Gosztola noted a second FBI informant in the group, Sigurdur “Siggi” Thordarson, was “also handing thousands of WikiLeaks chats and documents over to law enforcement in the process.” 

“The overall point that needs to be made is that not only are we hauling in all of these people, forcing them to answer questions, but you see this in Chelsea Manning’s case, you see this in Jeremy Hammond’s case: the government has all of the information it could possibly need or that could possibly exist in order to bring any sort of crime,” Gosztola told Sputnik. “There’s just so much information involved in the court martial record … that is a whole universe of information that the FBI is aware of.”

“So, FBI analysts and FBI agents have a firm grasp on what Jeremy Hammond allegedly did with WikiLeaks, especially in the submission process, and they know how WikiLeaks published the information, and they know exactly whether there was a crime that was committed that anybody could be prosecuted for, or whether they did as they normally do, and did their due diligence, and abided by the same process that any journalist does when they’re releasing information that was allegedly stolen or leaked. Because that’s what WikLeaks has done all along.”

“So far, the government has yet to put forward any firm example of WikiLeaks committing a crime when they published information, and that’s what they’re doing: they’re on a fishing expedition to force Jeremy Hammond or Chelsea Manning to cave, to recant, to change their story, to turn against people at WikiLeaks and to give them some kind of a sound bite or a quote or something that they can use and go after Julian Assange and other people,” Gosztola said.

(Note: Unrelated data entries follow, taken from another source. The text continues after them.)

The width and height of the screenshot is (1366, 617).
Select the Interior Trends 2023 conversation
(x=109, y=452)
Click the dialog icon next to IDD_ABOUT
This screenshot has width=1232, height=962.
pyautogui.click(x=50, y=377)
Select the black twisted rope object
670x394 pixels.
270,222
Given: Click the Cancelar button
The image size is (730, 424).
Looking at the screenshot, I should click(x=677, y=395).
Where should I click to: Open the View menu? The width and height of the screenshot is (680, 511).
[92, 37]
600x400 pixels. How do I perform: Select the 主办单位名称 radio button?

Gosztola noted that the fact that Hammond was being sent to Alexandria suggests that “it isn’t just about getting Julian Assange anymore. That, in fact, we might have a larger confirmation with this that they are going after other people that were involved in the publication. So in that sense, your viewpoints about Julian Assange, and whether or not he’s been a good person, no longer matter, because we’re talking about dismantling an entire media organization.”